LISTED RECORDS —

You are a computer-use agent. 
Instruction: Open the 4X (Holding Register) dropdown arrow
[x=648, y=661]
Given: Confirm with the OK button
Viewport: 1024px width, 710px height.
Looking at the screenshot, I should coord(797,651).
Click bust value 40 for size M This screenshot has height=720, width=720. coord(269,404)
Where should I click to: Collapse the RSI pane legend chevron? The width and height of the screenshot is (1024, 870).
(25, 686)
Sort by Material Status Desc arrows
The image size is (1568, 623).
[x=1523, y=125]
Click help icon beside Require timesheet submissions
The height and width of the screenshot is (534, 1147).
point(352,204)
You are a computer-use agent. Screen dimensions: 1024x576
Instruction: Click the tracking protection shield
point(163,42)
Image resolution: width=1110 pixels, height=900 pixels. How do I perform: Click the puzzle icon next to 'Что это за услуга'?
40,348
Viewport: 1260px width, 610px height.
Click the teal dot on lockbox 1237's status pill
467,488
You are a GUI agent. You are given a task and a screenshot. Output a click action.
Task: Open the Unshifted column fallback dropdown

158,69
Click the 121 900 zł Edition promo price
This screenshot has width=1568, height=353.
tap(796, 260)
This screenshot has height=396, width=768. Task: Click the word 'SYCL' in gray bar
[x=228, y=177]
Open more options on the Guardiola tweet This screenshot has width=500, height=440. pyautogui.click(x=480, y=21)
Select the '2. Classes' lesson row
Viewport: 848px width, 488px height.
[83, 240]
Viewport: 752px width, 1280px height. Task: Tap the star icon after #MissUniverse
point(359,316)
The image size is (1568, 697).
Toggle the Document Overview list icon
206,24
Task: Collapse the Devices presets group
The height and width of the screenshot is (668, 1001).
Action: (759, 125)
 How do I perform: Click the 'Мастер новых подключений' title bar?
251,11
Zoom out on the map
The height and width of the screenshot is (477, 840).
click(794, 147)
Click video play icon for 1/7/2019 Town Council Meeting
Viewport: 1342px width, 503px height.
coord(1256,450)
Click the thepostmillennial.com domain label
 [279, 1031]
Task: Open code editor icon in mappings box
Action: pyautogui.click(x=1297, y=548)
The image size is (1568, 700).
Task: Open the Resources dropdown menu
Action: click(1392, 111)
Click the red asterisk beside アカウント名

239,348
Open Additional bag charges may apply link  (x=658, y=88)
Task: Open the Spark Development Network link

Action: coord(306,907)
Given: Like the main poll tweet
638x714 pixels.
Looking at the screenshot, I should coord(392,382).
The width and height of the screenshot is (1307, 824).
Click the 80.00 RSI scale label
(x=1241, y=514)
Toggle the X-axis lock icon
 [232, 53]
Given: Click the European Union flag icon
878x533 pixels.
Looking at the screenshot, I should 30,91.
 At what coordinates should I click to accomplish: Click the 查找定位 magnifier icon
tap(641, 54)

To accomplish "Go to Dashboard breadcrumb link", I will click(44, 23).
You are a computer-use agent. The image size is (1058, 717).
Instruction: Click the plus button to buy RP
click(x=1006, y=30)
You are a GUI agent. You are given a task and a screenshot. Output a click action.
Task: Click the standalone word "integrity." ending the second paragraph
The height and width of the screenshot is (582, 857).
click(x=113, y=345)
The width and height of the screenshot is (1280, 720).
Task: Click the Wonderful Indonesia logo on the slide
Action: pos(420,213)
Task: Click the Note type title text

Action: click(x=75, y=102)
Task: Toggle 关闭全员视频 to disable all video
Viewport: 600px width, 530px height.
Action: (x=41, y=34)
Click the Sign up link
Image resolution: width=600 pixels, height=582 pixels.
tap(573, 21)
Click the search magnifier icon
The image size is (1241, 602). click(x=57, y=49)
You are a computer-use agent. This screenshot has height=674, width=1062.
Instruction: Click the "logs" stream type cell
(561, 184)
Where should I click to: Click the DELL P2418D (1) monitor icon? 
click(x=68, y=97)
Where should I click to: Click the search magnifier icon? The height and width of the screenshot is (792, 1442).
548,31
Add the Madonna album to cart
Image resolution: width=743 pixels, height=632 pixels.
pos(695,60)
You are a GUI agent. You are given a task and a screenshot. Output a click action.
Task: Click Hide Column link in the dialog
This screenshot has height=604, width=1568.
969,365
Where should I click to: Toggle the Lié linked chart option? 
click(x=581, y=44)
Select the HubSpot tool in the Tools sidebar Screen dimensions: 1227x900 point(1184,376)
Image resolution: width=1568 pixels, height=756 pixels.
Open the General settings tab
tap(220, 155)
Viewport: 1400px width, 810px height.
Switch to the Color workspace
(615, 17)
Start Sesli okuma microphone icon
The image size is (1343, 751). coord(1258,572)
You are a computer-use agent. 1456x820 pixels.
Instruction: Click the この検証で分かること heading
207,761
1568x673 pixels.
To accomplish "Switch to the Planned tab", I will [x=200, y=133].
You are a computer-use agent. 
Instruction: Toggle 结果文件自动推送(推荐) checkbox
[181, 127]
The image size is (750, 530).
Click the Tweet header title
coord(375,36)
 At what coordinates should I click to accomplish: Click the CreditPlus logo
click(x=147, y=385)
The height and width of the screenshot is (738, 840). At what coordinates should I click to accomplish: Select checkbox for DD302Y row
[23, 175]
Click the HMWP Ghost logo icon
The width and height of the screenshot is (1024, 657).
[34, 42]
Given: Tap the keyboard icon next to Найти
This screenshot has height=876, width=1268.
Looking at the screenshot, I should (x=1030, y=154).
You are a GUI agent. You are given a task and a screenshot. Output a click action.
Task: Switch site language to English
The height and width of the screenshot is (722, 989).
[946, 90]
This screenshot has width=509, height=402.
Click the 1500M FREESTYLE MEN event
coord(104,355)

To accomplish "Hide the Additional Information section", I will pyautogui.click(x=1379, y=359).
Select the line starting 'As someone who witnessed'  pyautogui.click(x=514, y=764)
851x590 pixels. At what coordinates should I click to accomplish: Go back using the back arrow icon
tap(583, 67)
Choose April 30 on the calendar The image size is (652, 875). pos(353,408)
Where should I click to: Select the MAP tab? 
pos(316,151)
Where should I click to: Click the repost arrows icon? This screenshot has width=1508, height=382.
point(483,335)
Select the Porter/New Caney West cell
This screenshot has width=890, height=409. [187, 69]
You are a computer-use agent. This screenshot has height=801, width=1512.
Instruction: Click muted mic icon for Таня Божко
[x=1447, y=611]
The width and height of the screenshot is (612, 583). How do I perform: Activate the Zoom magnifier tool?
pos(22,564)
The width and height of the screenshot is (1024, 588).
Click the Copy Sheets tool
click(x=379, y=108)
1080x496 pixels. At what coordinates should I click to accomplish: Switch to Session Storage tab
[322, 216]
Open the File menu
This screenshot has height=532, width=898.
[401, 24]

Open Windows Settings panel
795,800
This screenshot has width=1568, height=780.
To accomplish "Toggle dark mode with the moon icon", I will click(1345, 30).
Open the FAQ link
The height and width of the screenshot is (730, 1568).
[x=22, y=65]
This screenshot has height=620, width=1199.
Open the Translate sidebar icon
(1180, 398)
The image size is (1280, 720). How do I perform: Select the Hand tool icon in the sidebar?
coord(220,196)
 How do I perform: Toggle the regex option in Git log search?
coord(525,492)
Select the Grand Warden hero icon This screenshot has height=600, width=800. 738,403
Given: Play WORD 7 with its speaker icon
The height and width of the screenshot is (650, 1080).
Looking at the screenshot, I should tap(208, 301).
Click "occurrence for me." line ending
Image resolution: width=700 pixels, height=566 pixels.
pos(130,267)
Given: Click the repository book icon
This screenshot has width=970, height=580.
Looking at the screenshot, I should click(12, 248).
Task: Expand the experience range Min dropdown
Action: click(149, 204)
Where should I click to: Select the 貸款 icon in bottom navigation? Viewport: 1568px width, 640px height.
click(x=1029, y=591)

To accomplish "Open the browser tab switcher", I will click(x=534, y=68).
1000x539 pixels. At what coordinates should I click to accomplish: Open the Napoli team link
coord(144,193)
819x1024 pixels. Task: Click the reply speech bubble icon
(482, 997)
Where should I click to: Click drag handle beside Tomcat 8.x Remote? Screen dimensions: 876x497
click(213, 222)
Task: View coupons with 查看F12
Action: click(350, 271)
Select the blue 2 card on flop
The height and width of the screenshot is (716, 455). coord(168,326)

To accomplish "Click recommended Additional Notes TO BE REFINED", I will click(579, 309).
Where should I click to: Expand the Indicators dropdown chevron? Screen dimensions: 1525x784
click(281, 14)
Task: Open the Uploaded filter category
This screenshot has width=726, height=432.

WORK INSTRUCTIONS — Where a line in the listing above includes the string "Hide", copy that line.

TASK OUTPUT —
Task: Click Hide Column link in the dialog
To accomplish "Hide the Additional Information section", I will pyautogui.click(x=1379, y=359).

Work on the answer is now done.